ZURICH (Reuters) - Switzerland’s manufacturing sector shrank in January at the sharpest pace since the 2008 financial crisis, as companies were caught off guard by the central bank lifting its cap on the franc’s value against the euro.
The abandonment of the more than three-year-old cap sent the franc soaring, prompting firms across Switzerland to warn of a plunge in profits, with the luxury, industrial and tourism sectors most exposed to loss of foreign business.
The Swiss purchasing managers’ index, which gives a snapshot of the health of the manufacturing sector, fell to a seasonally adjusted 48.2 points in January from 53.6 points in the previous month, data showed on Monday.
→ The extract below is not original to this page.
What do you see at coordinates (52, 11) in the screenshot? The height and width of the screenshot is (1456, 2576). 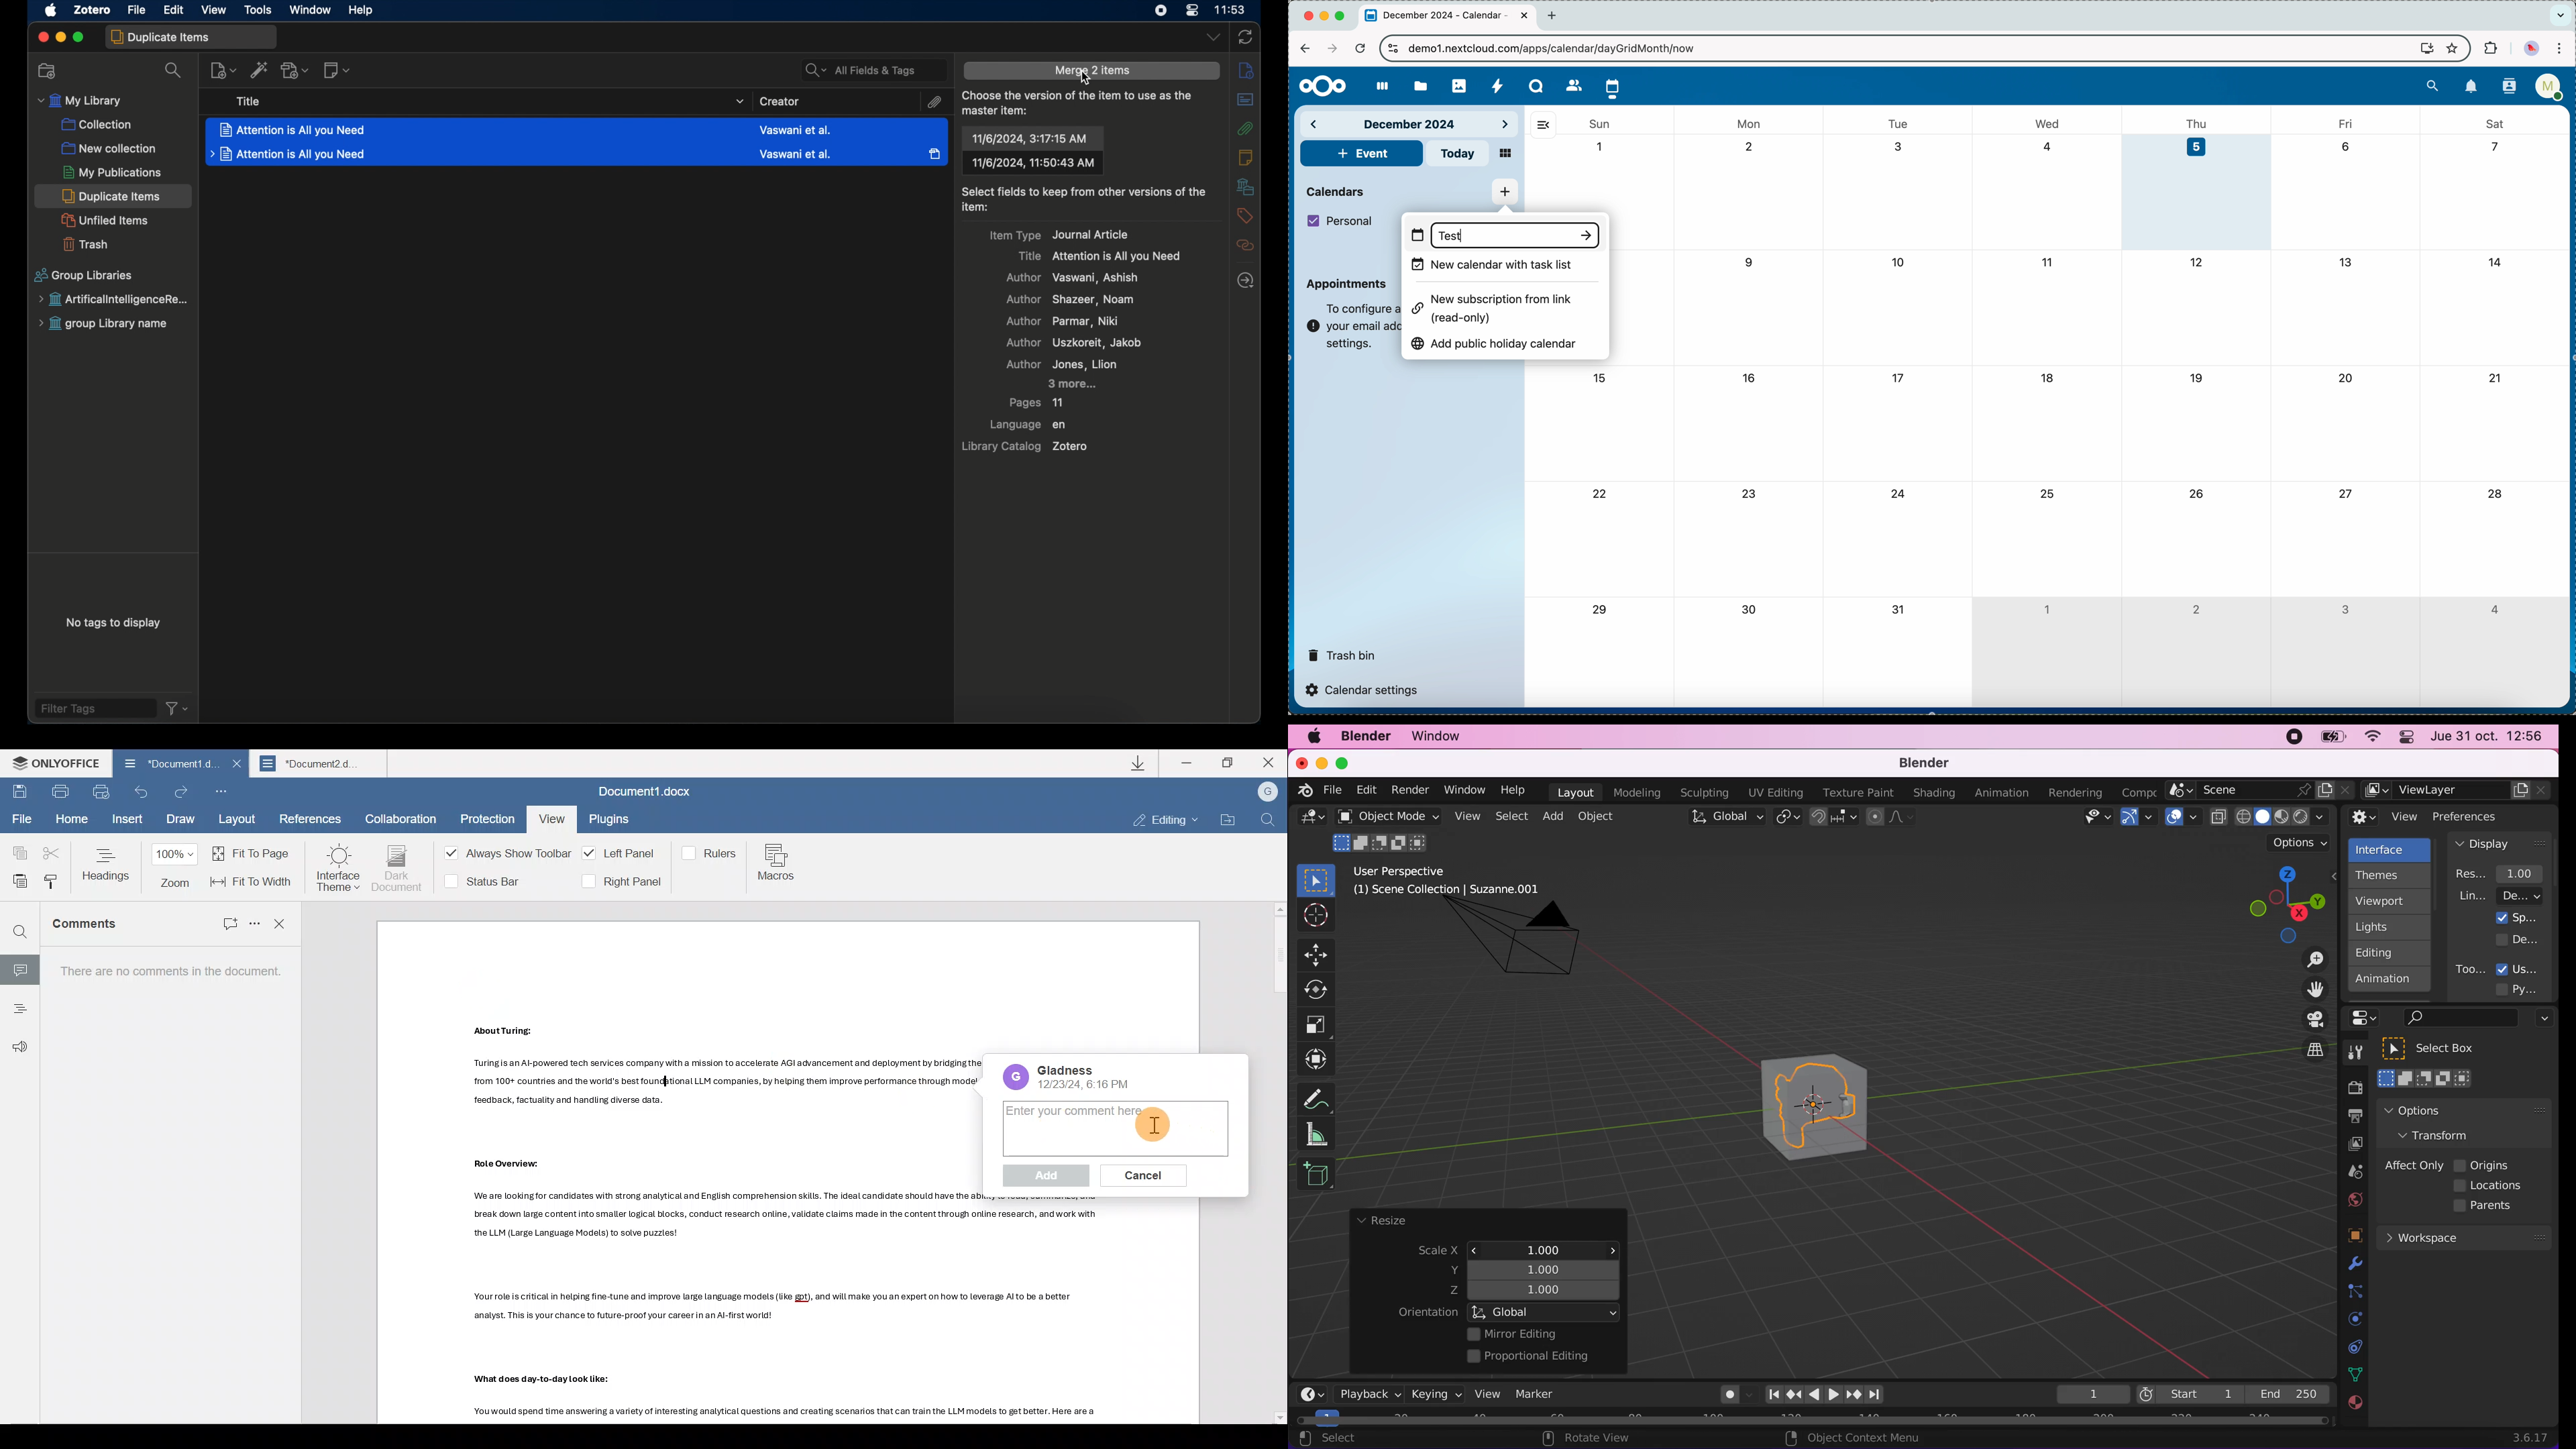 I see `apple icon` at bounding box center [52, 11].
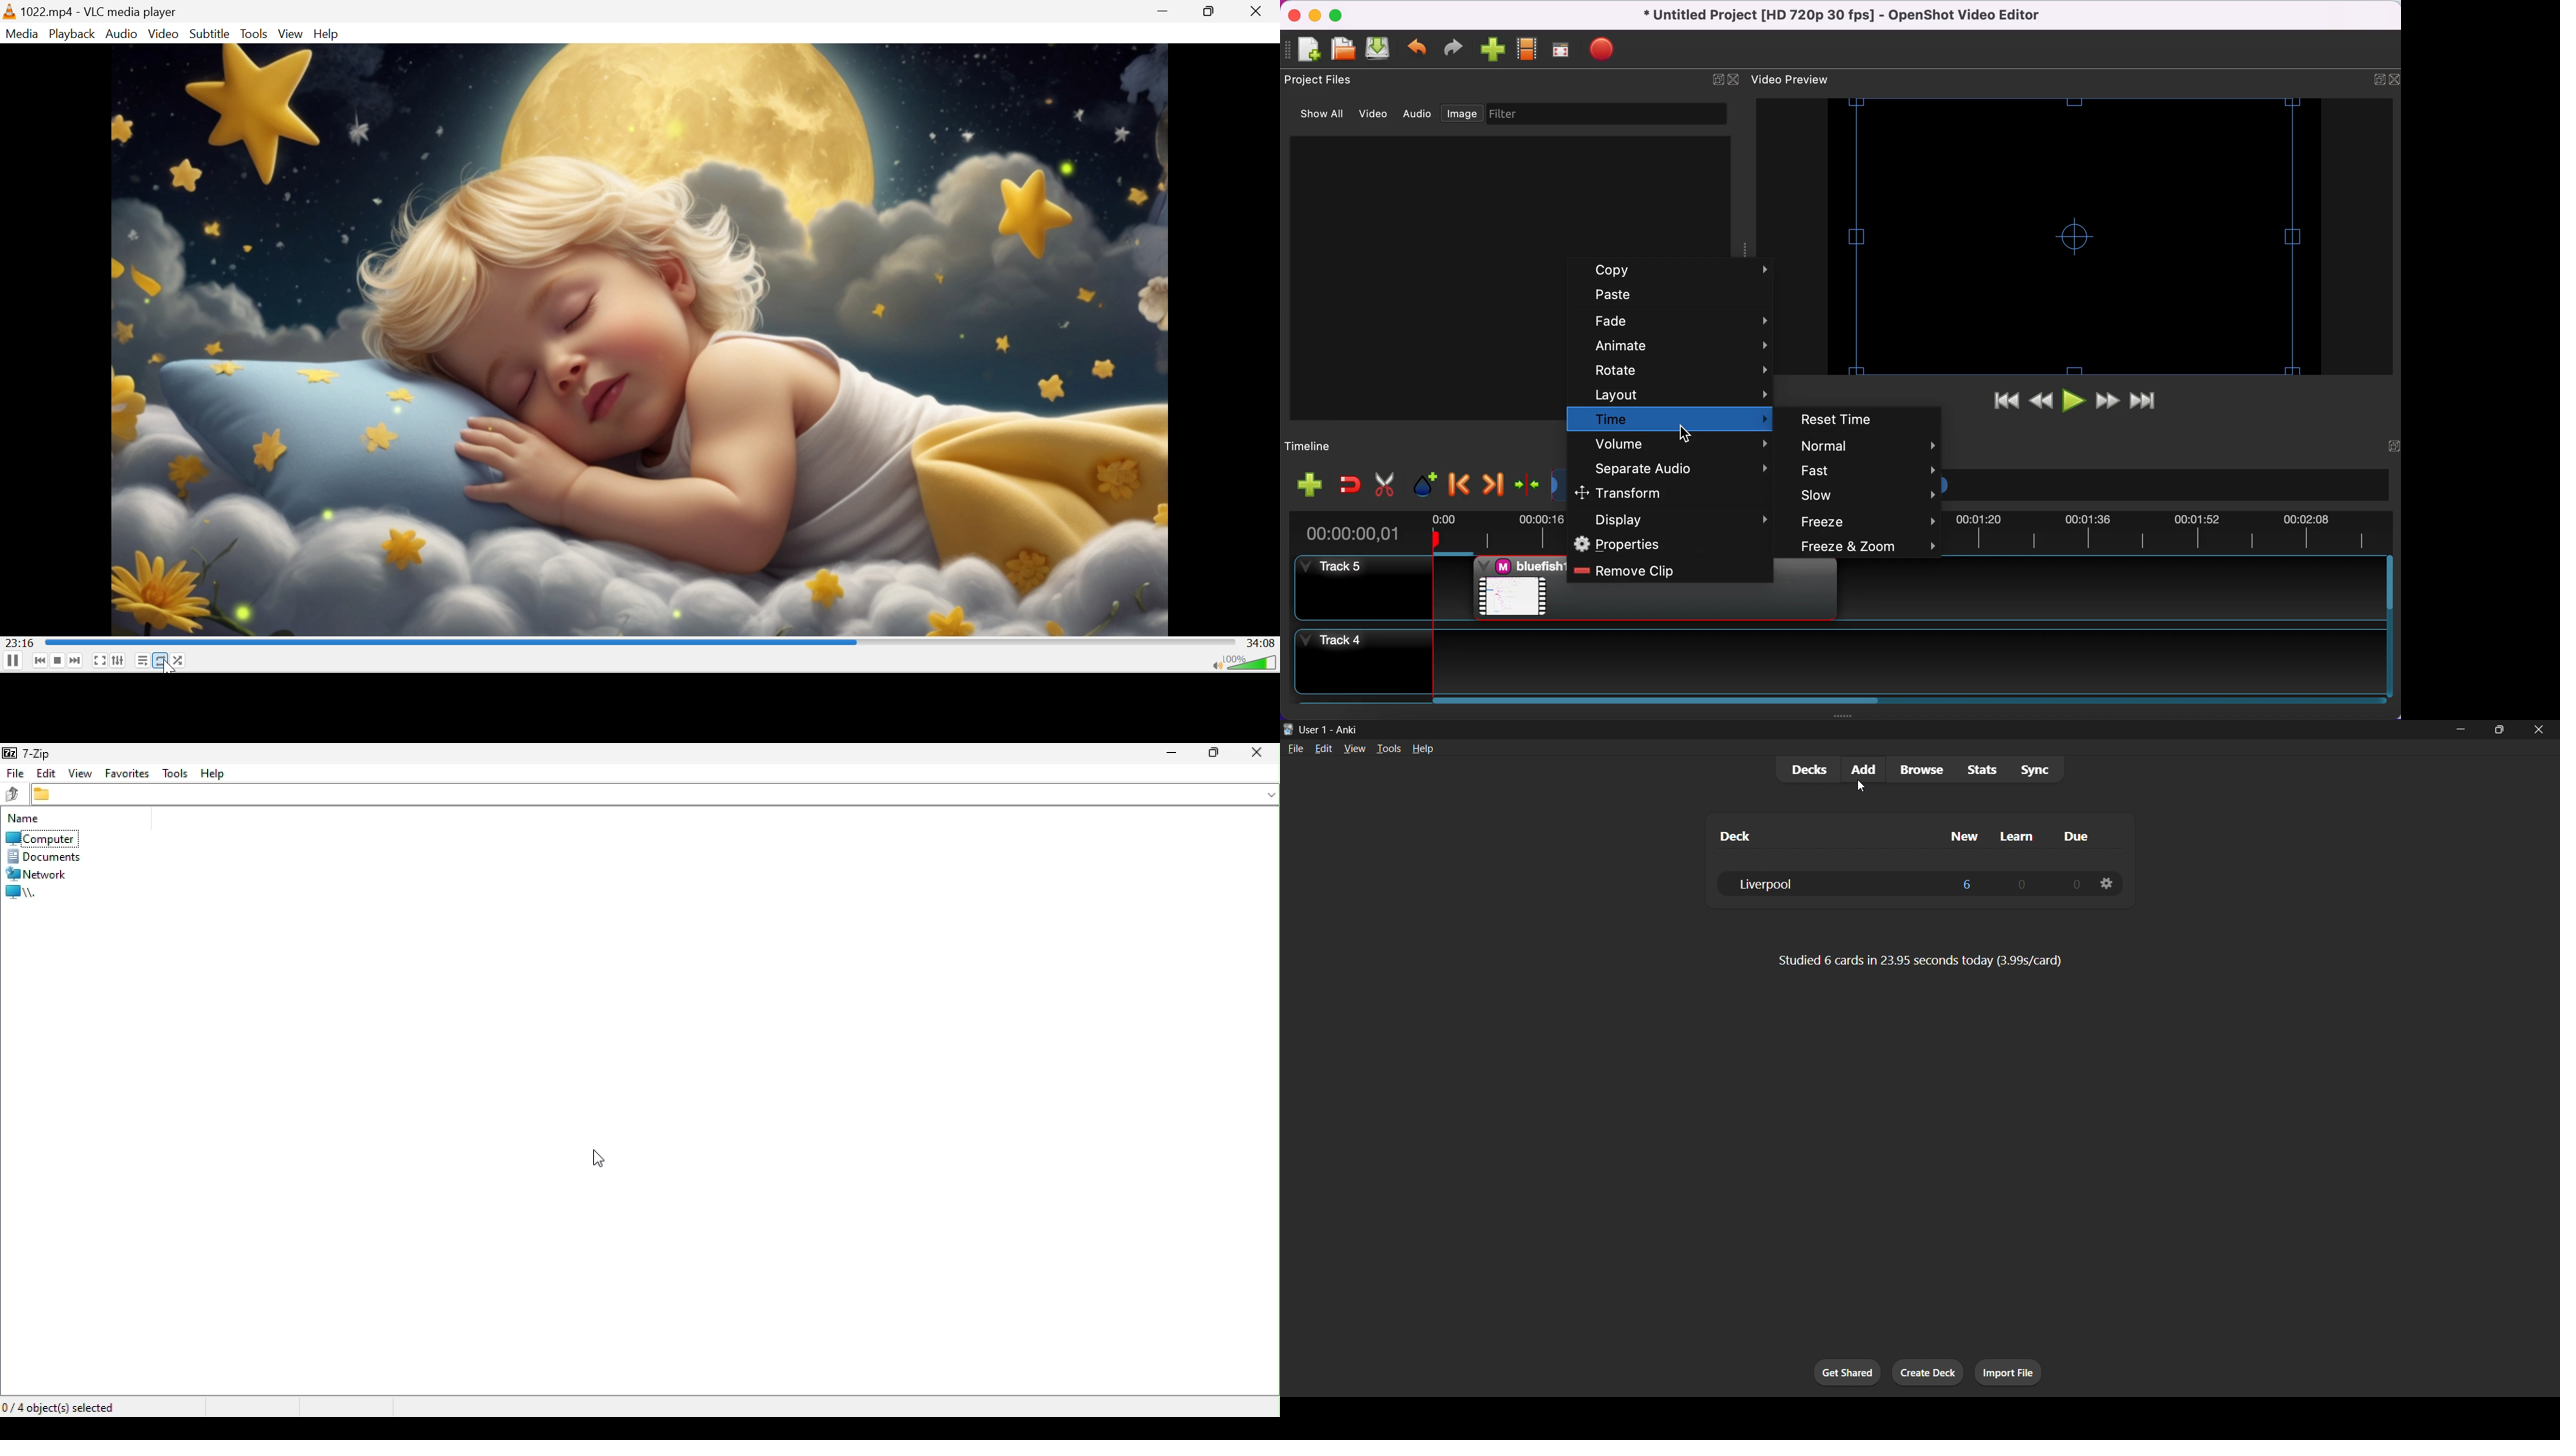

That was the sharpest drop in the index since November 2008, pushing it below 50, the threshold that separates growth from contraction, for the first time in about two years.
“Clearly only very few companies expected the SNB to withdraw the minimum exchange rate,” the survey’s authors, Credit Suisse and procure.ch, said.
The subindex tracking purchasing prices plummeted by 26.7 points to a historic low of 21.2 points, indicating a sharp fall in prices in Switzerland ahead.
The survey showed that 85 percent of companies polled had taken measures already to cushion the impact of the franc’s sharp appreciation.
“Somewhat more than every tenth company (14 percent) is planning a relocation abroad or has imposed a direct freeze on investments and recruitment,” Credit Suisse and procure.ch said.